The first group consists of a small number who do important things and leave their footprints far beyond their immediate circle. In this group you find a wide variety, from captains of industries to scientists to sportspersons, from politicians to practitioners of performing arts.

To the second group belong “successful” people: surgeons who earn lakhs before their breakfast, always-busy men and women who run governments and big companies, or lawyers who can turn a saint into sinner if they choose, but mostly earn their millions by turning sinners into saints. You can easily identify these people by the size of their cars and other trappings of success, as we commonly understand the term.

In the third group are we, the common people, variously called the masses, the hoi polloi, the aam aadmi, and so on. This morning, I am going to write about one of them. And as I begin to write, the question that agitates my mind is: Was he really ordinary?

An uncle of mine, Jappu Mama passed away last month; he was in his mid-seventies. Fortunately, his condition, cancer in the brain, was detected rather late, and his suffering didn’t stretch too long. I happened to be in Kolkata the day before he died. For the half-hour I sat by his bed, I found it difficult to watch him suffering. As I left their home, I secretly bowed to the calm fortitude of my mamima, who had been taking care of her husband for months with infinite patience and tenderness. That perhaps is not very unusual, but what is unusual was the serenity with which my aunt accepted her pain. She didn’t utter a word of complaint, didn’t say what could have happened if …, didn’t give the hint of a sigh. She was, in fact, teaching a student at home when I visited them.
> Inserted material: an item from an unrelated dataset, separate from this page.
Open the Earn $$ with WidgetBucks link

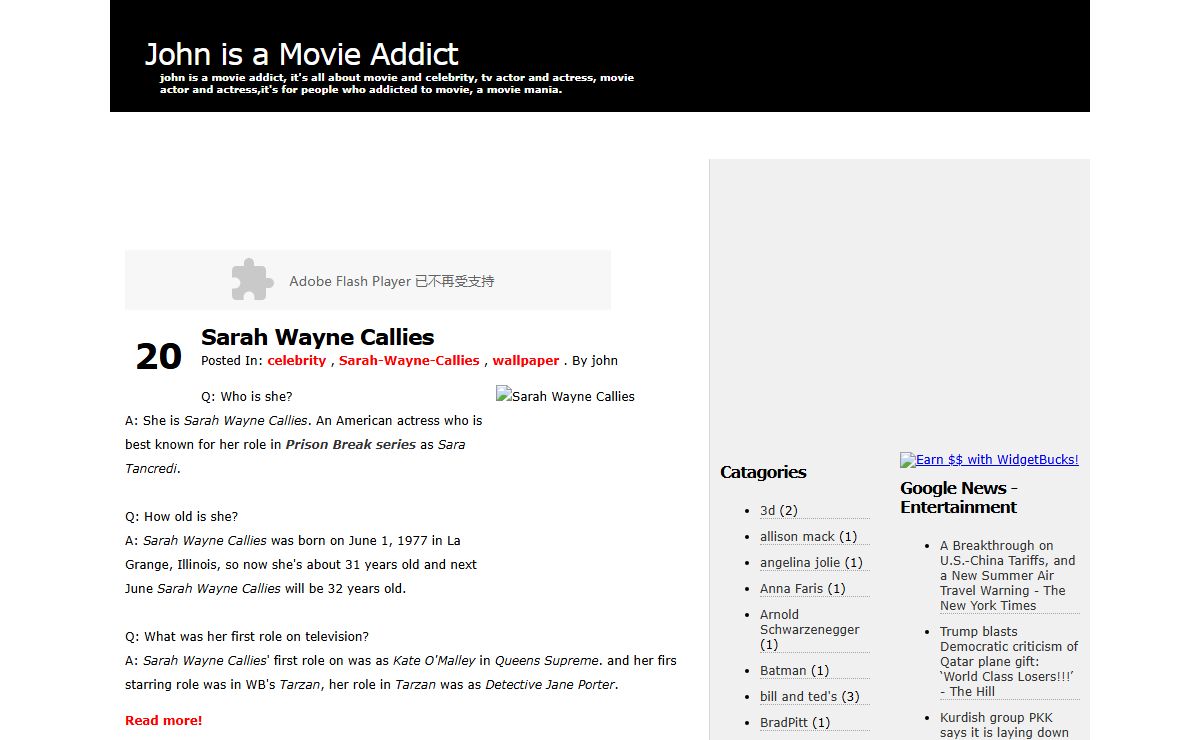coord(989,460)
As I left their home, I also wished that my uncle’s suffering end soon. It did, as I have said earlier.

*

My relationship with Jappu Mama began early when he was in college and I was a child. He was – I believe – just under six feet, at which height a Bengali male is considered tall. He was slim and didn’t have an extra ounce of fat in his body. And like all sensible young men of his age, Jappu Mama paid careful attention to his clothes. I was graduating from shorts to trousers at that time, (in our language, from half-pant to full-pant,) and Jappu Mama was my first fashion icon. I can close my eyes and think back to the day when I saw him in a maroon full-sleeve shirt, milk-white drainpipe trousers, which had just arrived on the sartorial scene, and black leather shoes with pointed toes. He was always smiling and cheerful. I never saw him otherwise. But he had the dreadful stamp of “ordinariness” on him, he studied B Sc, not engineering or medicine, and that too, not at a fancy college!
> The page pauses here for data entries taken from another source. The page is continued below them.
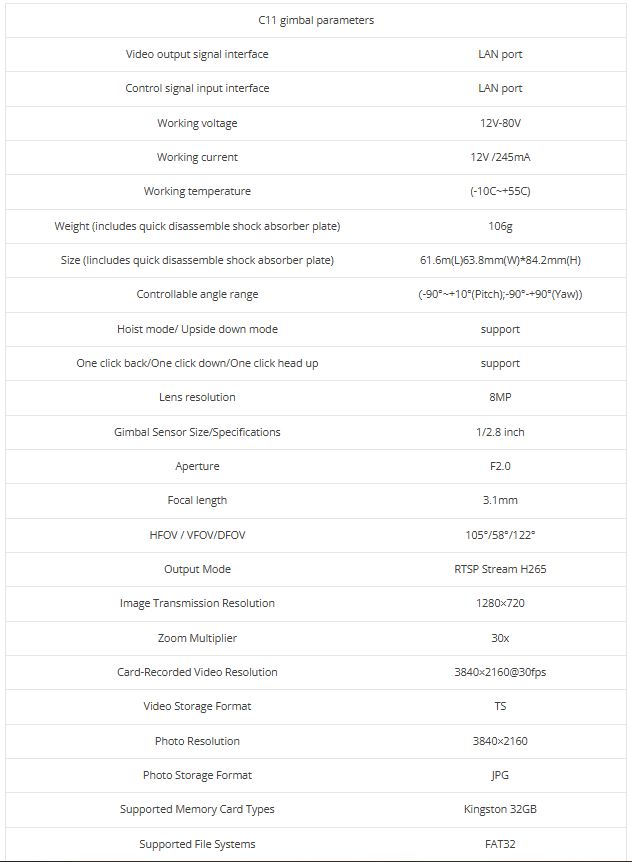Select the "RTSP Stream H265" output mode value
This screenshot has width=632, height=862.
tap(500, 569)
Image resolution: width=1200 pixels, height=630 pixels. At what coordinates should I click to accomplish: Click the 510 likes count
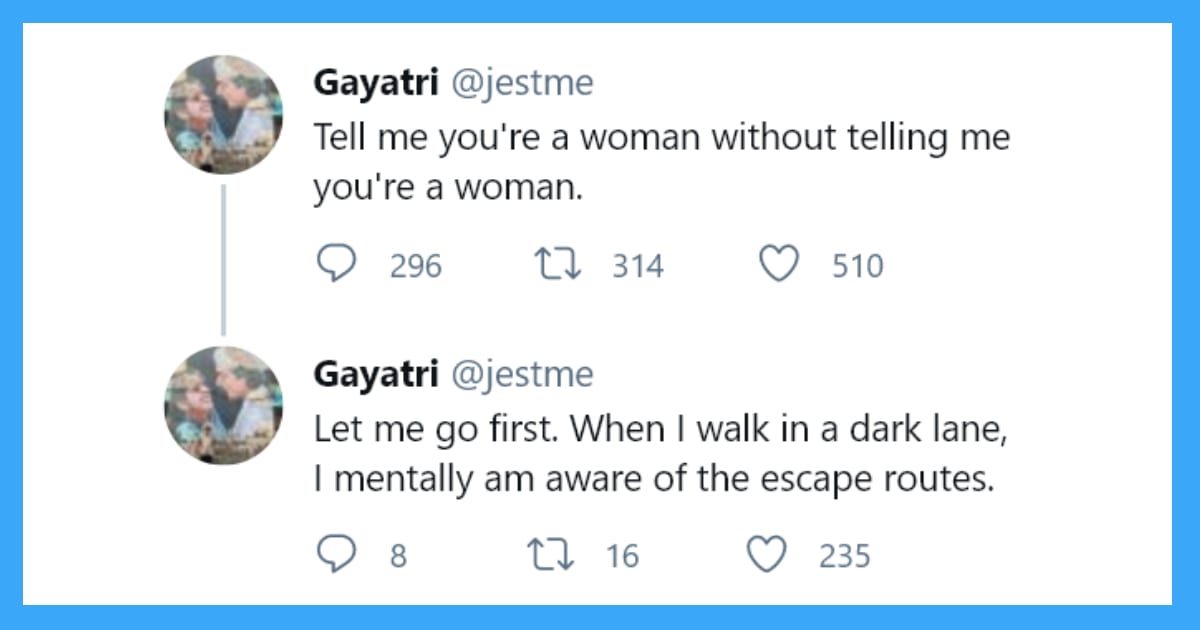[x=857, y=264]
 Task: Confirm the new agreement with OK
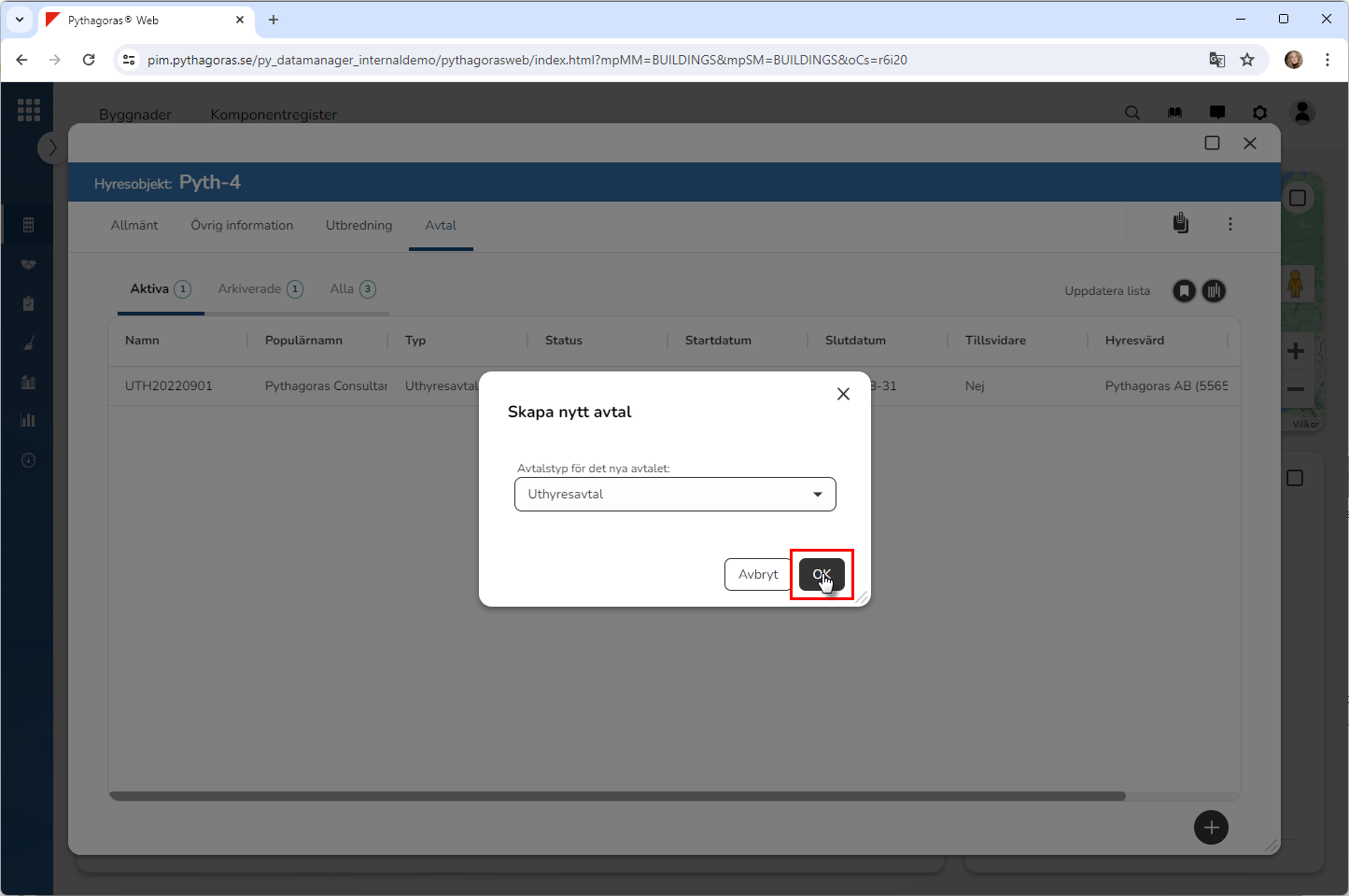tap(822, 574)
But as we both grew older, I learned that Jappu Mama was special. One of the several things that set him apart was his complete lack of interest in criticising people. In the sixty years I knew him intimately, I didn’t hear him say ONE negative word about anyone. In general, he never complained about anything. And as a complementary strength, he got on with people exceedingly well. He had a large circle of friends, some of whom he had acquired when he was posted near Delhi and maintained his friendship with.

His immediate family was a model of happiness. That he was extremely considerate and supportive towards his wife, we could be make out. Also, anyone would be affectionate towards their only son and grandson, but Jappu Mama seemed to be equally fond of his daughter-in-law. In the extended family, there was no one who didn’t love him. He was perhaps the youngest of his generation, and most amiably disposed. Consequently, his older cousins constantly placed demands on him, to which he never said “No”. He was ever ready to help.

After B Sc, he worked in the department of defence production. I am absolutely certain that he was a good worker and was admired in his workplace too, but on the whole, he was firmly rooted in the third category of people I have described above, like most of us. But here again, he was special. People from similar stations in life often try to prove that their greatness. Many of them, particularly Bengalis, have intellectual pretentions. Or at least, they try to prove they are special by recalling their true or imaginary exploits. But Jappu Mama shunned the first-person-singular throughout. I have never heard him talk about himself, nor seen a more modest man in my life.

For a very long time until the end, he volunteered for Nehru Children’s Museum in Kolkata, an organisation that does genuinely good work for children and young adults. After retirement, he used to go to their office regularly.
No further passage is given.